Sources of Vitamin D

You can attempt to get your daily vitamin D allowance from foods by paying close attention to your diet. Roughly 3 oz. of cooked salmon will give you 447 IU of vitamin D, while the same amount of mackerel will provide 388 IU, and a large egg has 41 IU. You can find vitamin D fortified milk, yogurt, orange juice, margarine and cereals on grocery shelves. Baby formulas in the United States are all fortified with vitamin D. Fish oils are excellent sources of vitamin D, with 1 tbsp. of cod liver oil having 1,360 IU of vitamin D.

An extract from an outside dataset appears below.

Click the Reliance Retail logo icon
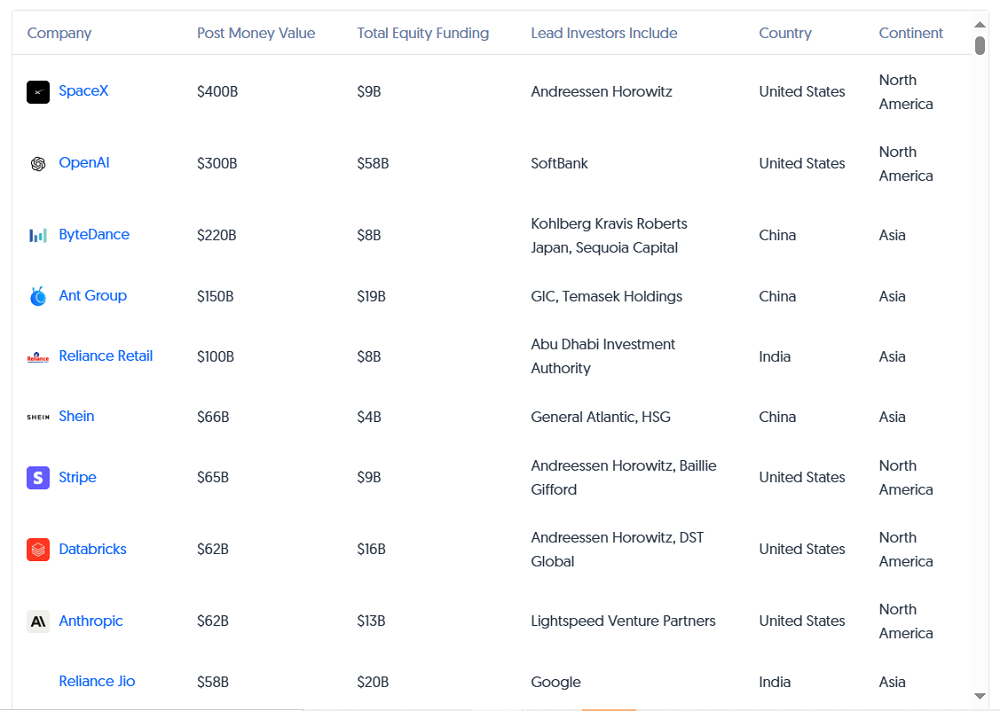This screenshot has width=1000, height=711. click(38, 357)
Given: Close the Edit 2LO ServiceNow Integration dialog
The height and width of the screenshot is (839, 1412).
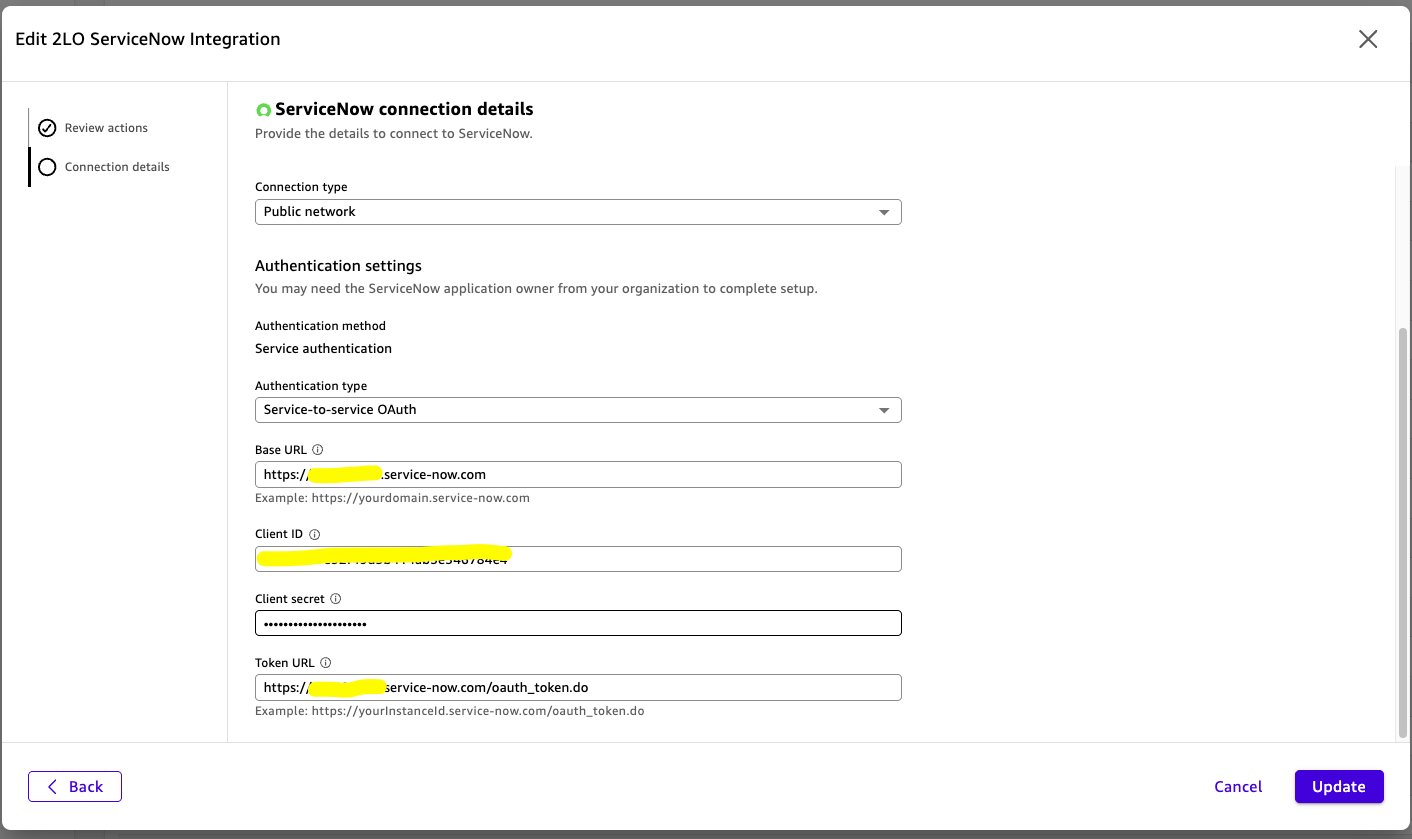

Vitamin D can be toxic to your body when used in excessive amounts. The maximum daily amount, or tolerable upper intake level is 4000 IU per day for women, even while lactating. The upper limit for infants is 1000 IU up to six months, and 1500 IU from seven to 12 months. Use care when taking supplements to avoid toxicity to yourself and your nursing child. The American Academy of Pediatrics suggests that breast fed babies be given 400 IU of vitamin D in supplements until they are weaned and drinking fortified formula. Let your doctor help you define and meet your vitamin D needs and that of your baby.